Exercise goal: Starting with the first line of the rows and ending with the line that contains "click(x=868, y=471)", rewrite those lines as a numbered list and omit any blank lines.

==== Record extracts

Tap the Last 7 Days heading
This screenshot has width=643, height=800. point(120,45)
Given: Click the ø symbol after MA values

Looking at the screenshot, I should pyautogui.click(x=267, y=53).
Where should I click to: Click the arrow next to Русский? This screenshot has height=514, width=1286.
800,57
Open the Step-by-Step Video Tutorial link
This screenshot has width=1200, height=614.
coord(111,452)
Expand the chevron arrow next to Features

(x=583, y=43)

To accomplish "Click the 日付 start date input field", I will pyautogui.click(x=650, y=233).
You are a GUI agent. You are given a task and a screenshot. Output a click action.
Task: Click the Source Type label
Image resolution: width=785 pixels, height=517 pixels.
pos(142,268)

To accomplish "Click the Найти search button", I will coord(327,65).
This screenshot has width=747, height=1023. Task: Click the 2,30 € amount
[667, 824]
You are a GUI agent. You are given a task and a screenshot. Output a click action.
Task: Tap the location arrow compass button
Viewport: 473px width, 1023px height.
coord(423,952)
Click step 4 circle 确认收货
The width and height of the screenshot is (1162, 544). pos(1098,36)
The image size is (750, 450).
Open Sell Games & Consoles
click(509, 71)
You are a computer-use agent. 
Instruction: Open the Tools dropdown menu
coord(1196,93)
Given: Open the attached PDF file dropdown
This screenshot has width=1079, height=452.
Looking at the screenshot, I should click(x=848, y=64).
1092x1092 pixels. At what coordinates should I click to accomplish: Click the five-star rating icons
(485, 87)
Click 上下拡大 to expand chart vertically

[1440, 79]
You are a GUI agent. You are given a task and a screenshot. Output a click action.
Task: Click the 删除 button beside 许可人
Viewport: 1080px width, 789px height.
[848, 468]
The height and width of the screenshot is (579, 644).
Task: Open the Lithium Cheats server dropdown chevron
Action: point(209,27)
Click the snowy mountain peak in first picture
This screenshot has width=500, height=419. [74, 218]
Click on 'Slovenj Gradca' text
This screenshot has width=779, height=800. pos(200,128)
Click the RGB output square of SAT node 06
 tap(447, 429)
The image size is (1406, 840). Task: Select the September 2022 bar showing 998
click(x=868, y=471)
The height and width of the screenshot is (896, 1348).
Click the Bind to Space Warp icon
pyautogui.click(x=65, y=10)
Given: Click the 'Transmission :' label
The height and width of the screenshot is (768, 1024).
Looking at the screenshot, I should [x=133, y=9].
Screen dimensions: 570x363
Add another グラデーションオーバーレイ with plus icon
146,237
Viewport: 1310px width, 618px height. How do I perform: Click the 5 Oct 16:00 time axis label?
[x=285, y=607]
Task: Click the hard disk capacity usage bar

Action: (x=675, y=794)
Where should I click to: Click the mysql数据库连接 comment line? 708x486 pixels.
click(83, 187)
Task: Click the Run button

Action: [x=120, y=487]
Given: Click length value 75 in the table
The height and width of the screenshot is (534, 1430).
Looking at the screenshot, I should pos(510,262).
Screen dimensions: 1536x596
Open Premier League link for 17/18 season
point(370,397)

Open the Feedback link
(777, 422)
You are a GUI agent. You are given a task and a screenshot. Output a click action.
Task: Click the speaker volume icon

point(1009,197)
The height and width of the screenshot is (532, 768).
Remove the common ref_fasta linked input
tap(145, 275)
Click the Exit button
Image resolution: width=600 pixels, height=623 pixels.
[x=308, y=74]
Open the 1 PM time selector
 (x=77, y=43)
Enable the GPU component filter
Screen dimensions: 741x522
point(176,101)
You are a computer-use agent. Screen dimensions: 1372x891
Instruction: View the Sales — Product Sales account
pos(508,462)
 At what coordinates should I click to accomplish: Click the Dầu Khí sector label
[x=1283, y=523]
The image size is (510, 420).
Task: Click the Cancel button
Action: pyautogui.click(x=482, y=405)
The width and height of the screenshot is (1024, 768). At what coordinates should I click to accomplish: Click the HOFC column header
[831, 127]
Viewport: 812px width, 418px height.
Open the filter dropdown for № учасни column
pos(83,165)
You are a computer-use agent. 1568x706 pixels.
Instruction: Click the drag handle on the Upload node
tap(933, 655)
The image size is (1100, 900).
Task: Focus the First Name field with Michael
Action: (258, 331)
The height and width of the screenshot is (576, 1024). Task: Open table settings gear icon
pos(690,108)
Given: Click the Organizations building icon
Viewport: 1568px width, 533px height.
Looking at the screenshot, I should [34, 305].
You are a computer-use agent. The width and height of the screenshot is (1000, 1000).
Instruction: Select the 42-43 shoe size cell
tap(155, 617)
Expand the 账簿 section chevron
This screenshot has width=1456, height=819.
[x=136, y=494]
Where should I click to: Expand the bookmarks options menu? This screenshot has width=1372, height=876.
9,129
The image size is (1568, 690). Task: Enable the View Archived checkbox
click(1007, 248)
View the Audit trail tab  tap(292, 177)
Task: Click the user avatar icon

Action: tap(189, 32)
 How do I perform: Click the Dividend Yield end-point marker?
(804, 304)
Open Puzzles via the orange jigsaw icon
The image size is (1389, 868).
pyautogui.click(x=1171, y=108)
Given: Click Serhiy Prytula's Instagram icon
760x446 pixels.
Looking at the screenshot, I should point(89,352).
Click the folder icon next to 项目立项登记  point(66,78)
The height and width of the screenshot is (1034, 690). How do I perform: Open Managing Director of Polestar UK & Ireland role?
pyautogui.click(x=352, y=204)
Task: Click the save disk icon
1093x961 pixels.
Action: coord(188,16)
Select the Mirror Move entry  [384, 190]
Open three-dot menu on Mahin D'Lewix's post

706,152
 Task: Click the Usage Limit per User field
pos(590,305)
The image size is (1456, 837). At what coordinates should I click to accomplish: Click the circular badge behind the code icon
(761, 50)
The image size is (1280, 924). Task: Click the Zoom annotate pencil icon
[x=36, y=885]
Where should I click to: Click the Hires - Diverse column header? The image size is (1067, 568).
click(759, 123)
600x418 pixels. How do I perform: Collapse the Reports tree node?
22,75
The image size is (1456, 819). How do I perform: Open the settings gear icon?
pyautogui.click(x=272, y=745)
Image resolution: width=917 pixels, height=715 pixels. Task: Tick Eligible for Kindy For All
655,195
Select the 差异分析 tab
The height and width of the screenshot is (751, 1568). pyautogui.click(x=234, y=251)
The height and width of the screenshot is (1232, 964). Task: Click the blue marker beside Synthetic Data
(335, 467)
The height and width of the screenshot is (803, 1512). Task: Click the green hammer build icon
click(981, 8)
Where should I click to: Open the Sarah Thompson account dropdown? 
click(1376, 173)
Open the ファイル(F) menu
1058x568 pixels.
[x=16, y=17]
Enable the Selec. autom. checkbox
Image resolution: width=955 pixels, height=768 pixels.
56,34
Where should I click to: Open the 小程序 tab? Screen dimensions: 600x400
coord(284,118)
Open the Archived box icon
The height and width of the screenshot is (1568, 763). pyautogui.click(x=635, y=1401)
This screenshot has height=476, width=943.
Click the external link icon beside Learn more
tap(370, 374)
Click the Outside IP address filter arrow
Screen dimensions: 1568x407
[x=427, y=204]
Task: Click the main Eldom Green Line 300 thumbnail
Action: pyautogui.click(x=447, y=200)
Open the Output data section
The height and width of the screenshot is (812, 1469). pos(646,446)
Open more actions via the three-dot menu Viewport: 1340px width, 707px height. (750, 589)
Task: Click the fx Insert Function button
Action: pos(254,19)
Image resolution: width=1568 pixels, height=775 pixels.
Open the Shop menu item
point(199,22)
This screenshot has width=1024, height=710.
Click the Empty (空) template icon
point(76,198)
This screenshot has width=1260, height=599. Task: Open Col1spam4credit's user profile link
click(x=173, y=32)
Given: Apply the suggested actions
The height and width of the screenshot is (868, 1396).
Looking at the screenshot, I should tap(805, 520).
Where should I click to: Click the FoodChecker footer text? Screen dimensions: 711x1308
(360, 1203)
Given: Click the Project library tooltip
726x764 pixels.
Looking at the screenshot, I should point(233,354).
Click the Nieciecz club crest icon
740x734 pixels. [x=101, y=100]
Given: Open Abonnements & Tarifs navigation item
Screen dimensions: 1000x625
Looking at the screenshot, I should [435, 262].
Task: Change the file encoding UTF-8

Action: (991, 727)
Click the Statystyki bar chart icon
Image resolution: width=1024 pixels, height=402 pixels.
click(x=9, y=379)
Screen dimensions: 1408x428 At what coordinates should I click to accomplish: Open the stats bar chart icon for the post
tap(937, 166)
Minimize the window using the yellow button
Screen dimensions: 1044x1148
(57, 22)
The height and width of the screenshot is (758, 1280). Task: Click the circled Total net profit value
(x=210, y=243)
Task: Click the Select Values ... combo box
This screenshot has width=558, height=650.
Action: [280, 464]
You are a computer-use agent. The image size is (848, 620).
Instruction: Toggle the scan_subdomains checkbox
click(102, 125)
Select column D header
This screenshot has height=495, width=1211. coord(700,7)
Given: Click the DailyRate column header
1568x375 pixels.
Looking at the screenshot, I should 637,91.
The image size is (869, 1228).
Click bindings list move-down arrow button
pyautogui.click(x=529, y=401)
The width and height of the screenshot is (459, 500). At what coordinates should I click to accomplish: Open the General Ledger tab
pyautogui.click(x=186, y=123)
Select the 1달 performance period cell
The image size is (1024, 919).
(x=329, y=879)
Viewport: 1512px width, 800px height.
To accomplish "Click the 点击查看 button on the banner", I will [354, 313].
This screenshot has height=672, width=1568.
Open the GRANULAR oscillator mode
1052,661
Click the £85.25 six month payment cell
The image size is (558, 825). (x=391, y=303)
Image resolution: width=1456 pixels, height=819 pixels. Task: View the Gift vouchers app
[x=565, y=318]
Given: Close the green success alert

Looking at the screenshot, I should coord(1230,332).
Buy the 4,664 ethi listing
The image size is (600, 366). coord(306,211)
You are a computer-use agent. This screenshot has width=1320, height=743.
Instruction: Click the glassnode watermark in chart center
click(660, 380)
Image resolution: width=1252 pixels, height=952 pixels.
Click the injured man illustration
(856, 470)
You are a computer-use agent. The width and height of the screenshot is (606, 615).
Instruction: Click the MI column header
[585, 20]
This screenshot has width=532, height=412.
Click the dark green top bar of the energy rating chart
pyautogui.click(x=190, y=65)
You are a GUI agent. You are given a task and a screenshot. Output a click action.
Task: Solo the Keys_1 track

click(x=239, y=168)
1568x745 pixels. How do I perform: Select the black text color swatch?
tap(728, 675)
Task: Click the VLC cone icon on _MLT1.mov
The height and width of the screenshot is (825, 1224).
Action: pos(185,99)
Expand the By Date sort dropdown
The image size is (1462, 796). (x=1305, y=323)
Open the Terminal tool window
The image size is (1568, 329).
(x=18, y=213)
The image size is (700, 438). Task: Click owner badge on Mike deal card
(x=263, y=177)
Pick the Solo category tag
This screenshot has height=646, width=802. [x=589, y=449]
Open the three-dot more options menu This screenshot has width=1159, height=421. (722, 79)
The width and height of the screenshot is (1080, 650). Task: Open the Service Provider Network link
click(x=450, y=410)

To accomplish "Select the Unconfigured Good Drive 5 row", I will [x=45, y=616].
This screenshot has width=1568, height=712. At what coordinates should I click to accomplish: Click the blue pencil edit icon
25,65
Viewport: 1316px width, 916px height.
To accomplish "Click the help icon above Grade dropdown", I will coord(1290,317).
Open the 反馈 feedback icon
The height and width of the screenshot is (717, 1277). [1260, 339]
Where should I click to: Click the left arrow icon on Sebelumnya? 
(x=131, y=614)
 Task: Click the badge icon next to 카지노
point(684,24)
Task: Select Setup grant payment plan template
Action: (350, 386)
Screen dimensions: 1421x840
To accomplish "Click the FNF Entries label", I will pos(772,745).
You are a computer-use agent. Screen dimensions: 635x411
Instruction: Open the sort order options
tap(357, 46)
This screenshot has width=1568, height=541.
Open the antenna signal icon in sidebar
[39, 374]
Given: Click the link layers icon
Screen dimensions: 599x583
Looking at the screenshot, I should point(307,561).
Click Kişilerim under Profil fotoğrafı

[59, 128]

========

Result of this exercise:
1. Tap the Last 7 Days heading
2. This screenshot has width=643, height=800. point(120,45)
3. Given: Click the ø symbol after MA values
4. Looking at the screenshot, I should pyautogui.click(x=267, y=53).
5. Where should I click to: Click the arrow next to Русский? This screenshot has height=514, width=1286.
6. 800,57
7. Open the Step-by-Step Video Tutorial link
8. This screenshot has width=1200, height=614.
9. coord(111,452)
10. Expand the chevron arrow next to Features
11. (x=583, y=43)
12. To accomplish "Click the 日付 start date input field", I will pyautogui.click(x=650, y=233).
13. You are a GUI agent. You are given a task and a screenshot. Output a click action.
14. Task: Click the Source Type label
15. Image resolution: width=785 pixels, height=517 pixels.
16. pos(142,268)
17. To accomplish "Click the Найти search button", I will coord(327,65).
18. This screenshot has width=747, height=1023. Task: Click the 2,30 € amount
19. [667, 824]
20. You are a GUI agent. You are given a task and a screenshot. Output a click action.
21. Task: Tap the location arrow compass button
22. Viewport: 473px width, 1023px height.
23. coord(423,952)
24. Click step 4 circle 确认收货
25. The width and height of the screenshot is (1162, 544). pos(1098,36)
26. The image size is (750, 450).
27. Open Sell Games & Consoles
28. click(509, 71)
29. You are a computer-use agent. 
30. Instruction: Open the Tools dropdown menu
31. coord(1196,93)
32. Given: Open the attached PDF file dropdown
33. This screenshot has width=1079, height=452.
34. Looking at the screenshot, I should click(x=848, y=64).
35. 1092x1092 pixels. At what coordinates should I click to accomplish: Click the five-star rating icons
36. (485, 87)
37. Click 上下拡大 to expand chart vertically
38. [1440, 79]
39. You are a GUI agent. You are given a task and a screenshot. Output a click action.
40. Task: Click the 删除 button beside 许可人
41. Viewport: 1080px width, 789px height.
42. [848, 468]
43. The height and width of the screenshot is (579, 644).
44. Task: Open the Lithium Cheats server dropdown chevron
45. Action: point(209,27)
46. Click the snowy mountain peak in first picture
47. This screenshot has width=500, height=419. [74, 218]
48. Click on 'Slovenj Gradca' text
49. This screenshot has width=779, height=800. pos(200,128)
50. Click the RGB output square of SAT node 06
51.  tap(447, 429)
52. The image size is (1406, 840). Task: Select the September 2022 bar showing 998
53. click(x=868, y=471)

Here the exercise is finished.